• **Collected data**

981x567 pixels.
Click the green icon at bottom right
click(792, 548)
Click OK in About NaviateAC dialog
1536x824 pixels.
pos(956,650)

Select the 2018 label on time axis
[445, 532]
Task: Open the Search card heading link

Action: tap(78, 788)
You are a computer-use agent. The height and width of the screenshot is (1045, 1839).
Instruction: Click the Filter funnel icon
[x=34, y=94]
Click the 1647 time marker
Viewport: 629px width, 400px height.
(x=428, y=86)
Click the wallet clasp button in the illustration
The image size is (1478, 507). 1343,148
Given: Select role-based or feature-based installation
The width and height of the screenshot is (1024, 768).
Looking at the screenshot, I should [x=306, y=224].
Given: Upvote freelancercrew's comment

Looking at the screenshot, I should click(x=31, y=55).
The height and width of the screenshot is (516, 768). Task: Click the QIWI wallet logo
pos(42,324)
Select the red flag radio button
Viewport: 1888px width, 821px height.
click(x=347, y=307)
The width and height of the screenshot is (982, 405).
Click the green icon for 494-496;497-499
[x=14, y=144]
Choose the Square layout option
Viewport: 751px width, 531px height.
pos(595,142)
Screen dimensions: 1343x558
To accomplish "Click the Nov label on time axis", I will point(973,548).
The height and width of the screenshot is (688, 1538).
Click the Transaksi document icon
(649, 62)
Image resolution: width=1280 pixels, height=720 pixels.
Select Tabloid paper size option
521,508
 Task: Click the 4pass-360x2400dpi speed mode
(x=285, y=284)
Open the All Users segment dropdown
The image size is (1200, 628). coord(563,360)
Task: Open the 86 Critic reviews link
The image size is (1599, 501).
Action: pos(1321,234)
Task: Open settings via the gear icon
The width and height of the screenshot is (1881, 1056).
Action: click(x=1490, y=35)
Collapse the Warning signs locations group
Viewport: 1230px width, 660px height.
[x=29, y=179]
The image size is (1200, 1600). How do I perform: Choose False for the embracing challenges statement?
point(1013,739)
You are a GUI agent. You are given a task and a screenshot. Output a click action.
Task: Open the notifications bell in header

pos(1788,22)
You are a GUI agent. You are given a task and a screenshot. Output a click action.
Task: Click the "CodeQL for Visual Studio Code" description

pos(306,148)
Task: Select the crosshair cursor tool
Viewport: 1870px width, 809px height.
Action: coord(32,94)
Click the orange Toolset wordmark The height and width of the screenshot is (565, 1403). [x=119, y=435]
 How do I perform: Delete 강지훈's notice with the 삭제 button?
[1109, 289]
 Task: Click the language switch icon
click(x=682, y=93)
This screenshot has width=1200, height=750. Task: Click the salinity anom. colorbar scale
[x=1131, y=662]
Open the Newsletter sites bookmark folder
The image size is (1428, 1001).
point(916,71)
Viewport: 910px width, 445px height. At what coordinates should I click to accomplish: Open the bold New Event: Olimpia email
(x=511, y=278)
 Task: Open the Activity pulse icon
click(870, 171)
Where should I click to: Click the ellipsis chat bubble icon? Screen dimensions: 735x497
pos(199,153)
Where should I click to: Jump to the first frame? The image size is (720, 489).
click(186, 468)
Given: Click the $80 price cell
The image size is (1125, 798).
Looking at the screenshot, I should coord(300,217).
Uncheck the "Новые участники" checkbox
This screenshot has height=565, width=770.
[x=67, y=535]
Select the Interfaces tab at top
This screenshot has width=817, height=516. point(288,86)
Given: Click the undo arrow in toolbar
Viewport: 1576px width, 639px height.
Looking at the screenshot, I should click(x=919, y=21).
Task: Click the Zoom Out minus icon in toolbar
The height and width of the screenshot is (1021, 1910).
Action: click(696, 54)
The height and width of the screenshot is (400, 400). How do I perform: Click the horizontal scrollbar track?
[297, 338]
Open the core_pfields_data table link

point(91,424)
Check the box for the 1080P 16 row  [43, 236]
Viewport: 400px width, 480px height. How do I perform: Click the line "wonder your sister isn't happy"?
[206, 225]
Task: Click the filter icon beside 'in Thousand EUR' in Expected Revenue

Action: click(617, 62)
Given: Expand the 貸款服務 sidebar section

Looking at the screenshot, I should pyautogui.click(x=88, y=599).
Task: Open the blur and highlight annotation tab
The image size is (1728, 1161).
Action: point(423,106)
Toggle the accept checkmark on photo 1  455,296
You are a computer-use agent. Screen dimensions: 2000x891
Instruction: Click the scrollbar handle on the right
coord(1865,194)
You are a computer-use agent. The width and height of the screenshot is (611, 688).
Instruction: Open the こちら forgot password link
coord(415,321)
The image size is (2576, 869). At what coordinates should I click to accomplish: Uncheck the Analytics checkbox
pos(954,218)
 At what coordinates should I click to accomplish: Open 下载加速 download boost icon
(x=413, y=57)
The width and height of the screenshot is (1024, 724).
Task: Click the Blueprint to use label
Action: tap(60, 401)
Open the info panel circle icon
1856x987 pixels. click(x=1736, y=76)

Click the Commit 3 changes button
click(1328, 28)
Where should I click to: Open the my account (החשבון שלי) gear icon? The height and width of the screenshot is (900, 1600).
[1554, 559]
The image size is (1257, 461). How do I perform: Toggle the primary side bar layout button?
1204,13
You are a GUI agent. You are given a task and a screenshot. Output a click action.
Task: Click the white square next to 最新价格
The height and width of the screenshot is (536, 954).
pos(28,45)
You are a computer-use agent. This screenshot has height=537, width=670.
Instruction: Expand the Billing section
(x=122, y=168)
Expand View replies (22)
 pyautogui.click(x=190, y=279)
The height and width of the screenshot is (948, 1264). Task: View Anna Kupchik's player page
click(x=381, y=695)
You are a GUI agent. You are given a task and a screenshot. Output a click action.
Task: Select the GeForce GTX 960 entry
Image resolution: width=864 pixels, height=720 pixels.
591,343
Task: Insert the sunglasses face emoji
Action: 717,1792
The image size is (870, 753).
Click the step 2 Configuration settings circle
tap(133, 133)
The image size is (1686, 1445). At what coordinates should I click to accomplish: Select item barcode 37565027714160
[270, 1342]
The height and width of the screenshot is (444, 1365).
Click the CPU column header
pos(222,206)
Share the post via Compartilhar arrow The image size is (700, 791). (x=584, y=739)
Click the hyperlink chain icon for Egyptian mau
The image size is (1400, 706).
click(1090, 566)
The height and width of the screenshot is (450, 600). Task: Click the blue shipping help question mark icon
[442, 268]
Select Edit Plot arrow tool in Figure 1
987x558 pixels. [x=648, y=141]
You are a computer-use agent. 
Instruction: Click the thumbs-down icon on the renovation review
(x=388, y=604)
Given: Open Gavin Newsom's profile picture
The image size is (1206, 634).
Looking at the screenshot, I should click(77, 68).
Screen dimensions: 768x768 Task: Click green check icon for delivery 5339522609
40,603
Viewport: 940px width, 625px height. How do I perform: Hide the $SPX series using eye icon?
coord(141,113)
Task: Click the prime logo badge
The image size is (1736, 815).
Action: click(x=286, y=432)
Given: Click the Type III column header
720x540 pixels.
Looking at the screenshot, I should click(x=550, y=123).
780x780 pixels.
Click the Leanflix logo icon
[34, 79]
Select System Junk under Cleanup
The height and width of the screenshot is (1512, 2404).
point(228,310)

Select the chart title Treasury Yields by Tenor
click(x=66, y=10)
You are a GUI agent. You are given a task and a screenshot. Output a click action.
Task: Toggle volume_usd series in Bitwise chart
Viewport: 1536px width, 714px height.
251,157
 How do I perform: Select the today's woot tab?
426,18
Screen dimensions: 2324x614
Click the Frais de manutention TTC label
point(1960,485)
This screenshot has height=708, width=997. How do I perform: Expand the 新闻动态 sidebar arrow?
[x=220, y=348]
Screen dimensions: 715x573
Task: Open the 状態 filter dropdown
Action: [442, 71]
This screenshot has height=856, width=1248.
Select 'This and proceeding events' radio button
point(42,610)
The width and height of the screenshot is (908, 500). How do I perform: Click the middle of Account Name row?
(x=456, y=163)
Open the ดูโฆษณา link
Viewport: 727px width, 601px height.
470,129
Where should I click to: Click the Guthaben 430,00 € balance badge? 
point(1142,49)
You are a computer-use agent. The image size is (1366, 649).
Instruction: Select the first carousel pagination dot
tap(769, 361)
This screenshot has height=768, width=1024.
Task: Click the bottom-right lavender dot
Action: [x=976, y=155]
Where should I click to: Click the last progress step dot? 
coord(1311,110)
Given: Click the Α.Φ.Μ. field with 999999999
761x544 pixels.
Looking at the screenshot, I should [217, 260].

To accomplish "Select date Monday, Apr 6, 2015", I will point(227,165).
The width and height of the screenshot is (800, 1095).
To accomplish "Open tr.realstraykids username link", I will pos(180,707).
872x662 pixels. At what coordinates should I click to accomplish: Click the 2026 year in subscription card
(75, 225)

• **Your assignment**
Please copy every line in the entries where "toolbar" appears.

• **Completed task**
Given: Click the undo arrow in toolbar
Task: Click the Zoom Out minus icon in toolbar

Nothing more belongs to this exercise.